_RECORDS TO USE_:
################
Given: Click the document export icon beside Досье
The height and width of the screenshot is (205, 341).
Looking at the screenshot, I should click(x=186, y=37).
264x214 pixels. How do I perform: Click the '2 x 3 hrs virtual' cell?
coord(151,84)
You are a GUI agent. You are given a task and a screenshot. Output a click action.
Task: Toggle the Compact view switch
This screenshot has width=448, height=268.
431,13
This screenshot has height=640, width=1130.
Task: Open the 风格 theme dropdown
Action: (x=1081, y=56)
################
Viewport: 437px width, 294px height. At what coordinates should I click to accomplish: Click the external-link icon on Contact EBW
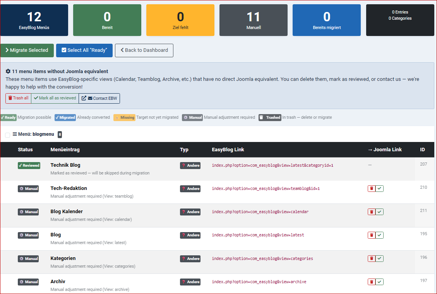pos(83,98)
################
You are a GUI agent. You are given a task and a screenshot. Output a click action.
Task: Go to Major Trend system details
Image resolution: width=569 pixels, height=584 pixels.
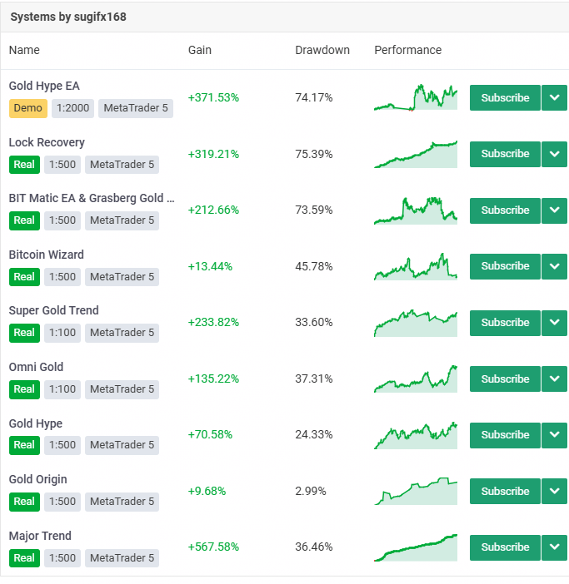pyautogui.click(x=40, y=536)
################
Your task is to transcribe, with no changes, only the lines of the listing above that lie between the line holding "Given: Click the" and the line holding "Task: Toggle the Compact view switch", inclusive.

_ANSWER BOX_:
Given: Click the document export icon beside Досье
The height and width of the screenshot is (205, 341).
Looking at the screenshot, I should click(x=186, y=37).
264x214 pixels. How do I perform: Click the '2 x 3 hrs virtual' cell?
coord(151,84)
You are a GUI agent. You are given a task and a screenshot. Output a click action.
Task: Toggle the Compact view switch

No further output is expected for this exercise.